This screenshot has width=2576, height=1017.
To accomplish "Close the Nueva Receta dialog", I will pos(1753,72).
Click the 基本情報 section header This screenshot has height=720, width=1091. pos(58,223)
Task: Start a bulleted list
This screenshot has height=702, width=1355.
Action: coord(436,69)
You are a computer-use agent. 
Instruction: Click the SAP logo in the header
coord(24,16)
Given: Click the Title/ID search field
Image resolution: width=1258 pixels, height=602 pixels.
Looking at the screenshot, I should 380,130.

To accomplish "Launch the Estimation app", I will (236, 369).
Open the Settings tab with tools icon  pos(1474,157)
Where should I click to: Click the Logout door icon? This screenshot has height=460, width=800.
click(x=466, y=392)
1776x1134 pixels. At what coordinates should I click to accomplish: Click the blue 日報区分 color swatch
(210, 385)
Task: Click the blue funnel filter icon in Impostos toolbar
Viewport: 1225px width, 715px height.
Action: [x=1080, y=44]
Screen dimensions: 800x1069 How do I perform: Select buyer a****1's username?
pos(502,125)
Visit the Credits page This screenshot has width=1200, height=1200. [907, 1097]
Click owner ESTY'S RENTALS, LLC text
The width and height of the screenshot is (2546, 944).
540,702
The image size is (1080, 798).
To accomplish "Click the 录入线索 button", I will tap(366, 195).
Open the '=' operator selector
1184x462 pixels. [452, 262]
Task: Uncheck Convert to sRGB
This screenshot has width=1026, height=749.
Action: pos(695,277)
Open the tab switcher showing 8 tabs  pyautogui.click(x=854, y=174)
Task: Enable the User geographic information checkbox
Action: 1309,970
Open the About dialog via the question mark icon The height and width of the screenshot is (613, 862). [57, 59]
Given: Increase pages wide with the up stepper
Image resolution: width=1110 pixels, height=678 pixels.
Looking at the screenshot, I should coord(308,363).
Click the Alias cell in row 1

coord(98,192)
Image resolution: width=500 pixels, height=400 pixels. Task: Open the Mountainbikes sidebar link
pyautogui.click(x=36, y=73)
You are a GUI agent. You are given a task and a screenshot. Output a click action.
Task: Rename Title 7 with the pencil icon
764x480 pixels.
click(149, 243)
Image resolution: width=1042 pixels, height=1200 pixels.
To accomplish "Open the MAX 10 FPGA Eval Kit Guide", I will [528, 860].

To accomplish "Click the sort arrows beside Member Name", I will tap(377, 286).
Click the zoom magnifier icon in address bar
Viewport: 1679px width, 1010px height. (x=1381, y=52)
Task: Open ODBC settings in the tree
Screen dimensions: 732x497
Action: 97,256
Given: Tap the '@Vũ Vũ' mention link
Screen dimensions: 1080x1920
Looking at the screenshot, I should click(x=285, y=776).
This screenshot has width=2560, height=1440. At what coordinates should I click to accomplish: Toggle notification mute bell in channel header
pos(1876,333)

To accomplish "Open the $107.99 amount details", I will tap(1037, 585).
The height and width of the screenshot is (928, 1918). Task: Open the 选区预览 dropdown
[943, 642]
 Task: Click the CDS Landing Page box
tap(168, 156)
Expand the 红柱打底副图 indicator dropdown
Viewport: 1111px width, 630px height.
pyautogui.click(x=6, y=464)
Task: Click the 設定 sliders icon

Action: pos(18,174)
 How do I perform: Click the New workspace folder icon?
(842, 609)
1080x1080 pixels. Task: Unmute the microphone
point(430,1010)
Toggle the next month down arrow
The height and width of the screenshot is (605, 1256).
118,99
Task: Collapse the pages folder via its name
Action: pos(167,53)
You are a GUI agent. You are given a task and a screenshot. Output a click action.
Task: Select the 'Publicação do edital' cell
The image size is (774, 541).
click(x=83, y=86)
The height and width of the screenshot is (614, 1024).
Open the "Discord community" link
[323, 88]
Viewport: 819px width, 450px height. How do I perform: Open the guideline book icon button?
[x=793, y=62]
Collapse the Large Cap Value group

——

◆ Required action: Reproduce the listing from the "The height and width of the screenshot is (614, 1024)." line onward, verbatim.

◆ The completed task:
The height and width of the screenshot is (614, 1024).
Open the "Discord community" link
[323, 88]
Viewport: 819px width, 450px height. How do I perform: Open the guideline book icon button?
[x=793, y=62]
Collapse the Large Cap Value group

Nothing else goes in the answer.